━━━━━ Data under study ━━━━━

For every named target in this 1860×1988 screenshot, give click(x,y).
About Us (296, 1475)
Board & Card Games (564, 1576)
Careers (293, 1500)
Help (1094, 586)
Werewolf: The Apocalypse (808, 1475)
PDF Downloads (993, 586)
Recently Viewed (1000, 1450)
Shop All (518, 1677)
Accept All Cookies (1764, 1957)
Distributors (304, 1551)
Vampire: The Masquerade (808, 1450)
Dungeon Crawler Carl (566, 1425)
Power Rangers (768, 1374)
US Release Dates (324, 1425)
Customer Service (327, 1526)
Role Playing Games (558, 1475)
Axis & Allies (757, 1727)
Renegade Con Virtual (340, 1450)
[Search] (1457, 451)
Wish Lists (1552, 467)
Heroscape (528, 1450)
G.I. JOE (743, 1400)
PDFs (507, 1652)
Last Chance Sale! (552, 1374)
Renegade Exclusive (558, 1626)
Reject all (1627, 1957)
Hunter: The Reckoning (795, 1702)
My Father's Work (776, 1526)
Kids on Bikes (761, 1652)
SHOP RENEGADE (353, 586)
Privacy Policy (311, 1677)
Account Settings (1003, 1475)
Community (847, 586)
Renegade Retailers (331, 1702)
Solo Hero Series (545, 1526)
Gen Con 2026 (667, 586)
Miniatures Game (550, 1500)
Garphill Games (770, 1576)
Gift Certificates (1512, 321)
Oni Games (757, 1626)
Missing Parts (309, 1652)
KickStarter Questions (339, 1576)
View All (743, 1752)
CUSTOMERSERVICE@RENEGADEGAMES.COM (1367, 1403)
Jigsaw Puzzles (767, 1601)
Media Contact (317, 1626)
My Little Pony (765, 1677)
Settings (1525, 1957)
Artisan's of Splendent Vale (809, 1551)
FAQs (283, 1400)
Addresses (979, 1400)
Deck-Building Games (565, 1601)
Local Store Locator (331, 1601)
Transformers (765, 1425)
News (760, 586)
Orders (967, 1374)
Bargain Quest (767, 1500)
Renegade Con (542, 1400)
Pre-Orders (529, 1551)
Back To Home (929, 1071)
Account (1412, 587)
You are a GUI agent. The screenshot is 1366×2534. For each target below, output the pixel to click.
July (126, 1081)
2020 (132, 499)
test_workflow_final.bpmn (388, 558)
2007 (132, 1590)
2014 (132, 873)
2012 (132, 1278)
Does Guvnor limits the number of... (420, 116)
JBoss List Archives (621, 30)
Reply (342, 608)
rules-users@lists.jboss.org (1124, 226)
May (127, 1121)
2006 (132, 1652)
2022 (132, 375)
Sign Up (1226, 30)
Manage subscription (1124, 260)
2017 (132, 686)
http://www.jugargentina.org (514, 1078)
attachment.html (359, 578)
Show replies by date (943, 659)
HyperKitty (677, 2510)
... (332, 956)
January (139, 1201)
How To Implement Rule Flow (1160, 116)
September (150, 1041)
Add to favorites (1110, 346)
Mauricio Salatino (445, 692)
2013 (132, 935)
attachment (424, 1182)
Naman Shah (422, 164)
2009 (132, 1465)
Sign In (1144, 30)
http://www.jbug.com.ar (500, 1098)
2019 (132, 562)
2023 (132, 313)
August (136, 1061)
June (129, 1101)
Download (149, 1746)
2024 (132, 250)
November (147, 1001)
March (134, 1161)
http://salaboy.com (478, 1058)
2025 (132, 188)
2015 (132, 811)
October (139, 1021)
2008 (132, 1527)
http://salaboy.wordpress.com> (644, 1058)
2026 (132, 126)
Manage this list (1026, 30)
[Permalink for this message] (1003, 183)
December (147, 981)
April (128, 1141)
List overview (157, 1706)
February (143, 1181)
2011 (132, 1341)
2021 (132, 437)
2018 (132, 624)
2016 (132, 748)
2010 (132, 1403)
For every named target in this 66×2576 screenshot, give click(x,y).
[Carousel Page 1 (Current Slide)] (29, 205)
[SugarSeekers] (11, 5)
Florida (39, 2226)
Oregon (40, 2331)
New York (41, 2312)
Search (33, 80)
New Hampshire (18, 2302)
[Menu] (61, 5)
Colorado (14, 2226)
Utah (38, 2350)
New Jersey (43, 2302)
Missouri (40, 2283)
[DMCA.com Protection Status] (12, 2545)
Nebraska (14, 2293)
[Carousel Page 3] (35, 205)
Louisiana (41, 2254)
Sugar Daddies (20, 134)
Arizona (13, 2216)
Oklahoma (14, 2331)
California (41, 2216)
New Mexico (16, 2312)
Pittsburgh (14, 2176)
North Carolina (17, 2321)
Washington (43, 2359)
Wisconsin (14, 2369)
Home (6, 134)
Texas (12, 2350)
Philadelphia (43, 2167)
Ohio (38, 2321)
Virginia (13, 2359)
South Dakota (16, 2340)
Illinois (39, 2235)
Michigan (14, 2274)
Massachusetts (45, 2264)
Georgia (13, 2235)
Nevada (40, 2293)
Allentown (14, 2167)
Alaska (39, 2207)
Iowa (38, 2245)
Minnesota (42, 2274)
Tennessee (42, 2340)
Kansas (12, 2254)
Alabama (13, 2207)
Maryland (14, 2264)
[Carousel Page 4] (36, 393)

━━━━━

Please return all of the records exactly as they appear.

**Task response:**
For every named target in this 1860×1988 screenshot, give click(x,y).
About Us (296, 1475)
Board & Card Games (564, 1576)
Careers (293, 1500)
Help (1094, 586)
Werewolf: The Apocalypse (808, 1475)
PDF Downloads (993, 586)
Recently Viewed (1000, 1450)
Shop All (518, 1677)
Accept All Cookies (1764, 1957)
Distributors (304, 1551)
Vampire: The Masquerade (808, 1450)
Dungeon Crawler Carl (566, 1425)
Power Rangers (768, 1374)
US Release Dates (324, 1425)
Customer Service (327, 1526)
Role Playing Games (558, 1475)
Axis & Allies (757, 1727)
Renegade Con Virtual (340, 1450)
[Search] (1457, 451)
Wish Lists (1552, 467)
Heroscape (528, 1450)
G.I. JOE (743, 1400)
PDFs (507, 1652)
Last Chance Sale! (552, 1374)
Renegade Exclusive (558, 1626)
Reject all (1627, 1957)
Hunter: The Reckoning (795, 1702)
My Father's Work (776, 1526)
Kids on Bikes (761, 1652)
SHOP RENEGADE (353, 586)
Privacy Policy (311, 1677)
Account Settings (1003, 1475)
Community (847, 586)
Renegade Retailers (331, 1702)
Solo Hero Series (545, 1526)
Gen Con 2026 (667, 586)
Miniatures Game (550, 1500)
Garphill Games (770, 1576)
Gift Certificates (1512, 321)
Oni Games (757, 1626)
Missing Parts (309, 1652)
KickStarter Questions (339, 1576)
View All (743, 1752)
CUSTOMERSERVICE@RENEGADEGAMES.COM (1367, 1403)
Jigsaw Puzzles (767, 1601)
Media Contact (317, 1626)
My Little Pony (765, 1677)
Settings (1525, 1957)
Artisan's of Splendent Vale (809, 1551)
FAQs (283, 1400)
Addresses (979, 1400)
Deck-Building Games (565, 1601)
Local Store Locator (331, 1601)
Transformers (765, 1425)
News (760, 586)
Orders (967, 1374)
Bargain Quest (767, 1500)
Renegade Con (542, 1400)
Pre-Orders (529, 1551)
Back To Home (929, 1071)
Account (1412, 587)
You are a GUI agent. The screenshot is 1366×2534. For each target below, output the pixel to click.
July (126, 1081)
2020 (132, 499)
test_workflow_final.bpmn (388, 558)
2007 (132, 1590)
2014 (132, 873)
2012 (132, 1278)
Does Guvnor limits the number of... (420, 116)
JBoss List Archives (621, 30)
Reply (342, 608)
rules-users@lists.jboss.org (1124, 226)
May (127, 1121)
2006 (132, 1652)
2022 (132, 375)
Sign Up (1226, 30)
Manage subscription (1124, 260)
2017 (132, 686)
http://www.jugargentina.org (514, 1078)
attachment.html (359, 578)
Show replies by date (943, 659)
HyperKitty (677, 2510)
... (332, 956)
January (139, 1201)
How To Implement Rule Flow (1160, 116)
September (150, 1041)
Add to favorites (1110, 346)
Mauricio Salatino (445, 692)
2013 (132, 935)
attachment (424, 1182)
Naman Shah (422, 164)
2009 (132, 1465)
Sign In (1144, 30)
http://www.jbug.com.ar (500, 1098)
2019 (132, 562)
2023 (132, 313)
August (136, 1061)
June (129, 1101)
Download (149, 1746)
2024 (132, 250)
November (147, 1001)
March (134, 1161)
http://salaboy.com (478, 1058)
2025 (132, 188)
2015 (132, 811)
October (139, 1021)
2008 (132, 1527)
http://salaboy.wordpress.com> (644, 1058)
2026 (132, 126)
Manage this list (1026, 30)
[Permalink for this message] (1003, 183)
December (147, 981)
April (128, 1141)
List overview (157, 1706)
February (143, 1181)
2011 (132, 1341)
2021 (132, 437)
2018 (132, 624)
2016 (132, 748)
2010 (132, 1403)
For every named target in this 66×2576 screenshot, give click(x,y).
[Carousel Page 1 (Current Slide)] (29, 205)
[SugarSeekers] (11, 5)
Florida (39, 2226)
Oregon (40, 2331)
New York (41, 2312)
Search (33, 80)
New Hampshire (18, 2302)
[Menu] (61, 5)
Colorado (14, 2226)
Utah (38, 2350)
New Jersey (43, 2302)
Missouri (40, 2283)
[DMCA.com Protection Status] (12, 2545)
Nebraska (14, 2293)
[Carousel Page 3] (35, 205)
Louisiana (41, 2254)
Sugar Daddies (20, 134)
Arizona (13, 2216)
Oklahoma (14, 2331)
California (41, 2216)
New Mexico (16, 2312)
Pittsburgh (14, 2176)
North Carolina (17, 2321)
Washington (43, 2359)
Wisconsin (14, 2369)
Home (6, 134)
Texas (12, 2350)
Philadelphia (43, 2167)
Ohio (38, 2321)
Virginia (13, 2359)
South Dakota (16, 2340)
Illinois (39, 2235)
Michigan (14, 2274)
Massachusetts (45, 2264)
Georgia (13, 2235)
Nevada (40, 2293)
Allentown (14, 2167)
Alaska (39, 2207)
Iowa (38, 2245)
Minnesota (42, 2274)
Tennessee (42, 2340)
Kansas (12, 2254)
Alabama (13, 2207)
Maryland (14, 2264)
[Carousel Page 4] (36, 393)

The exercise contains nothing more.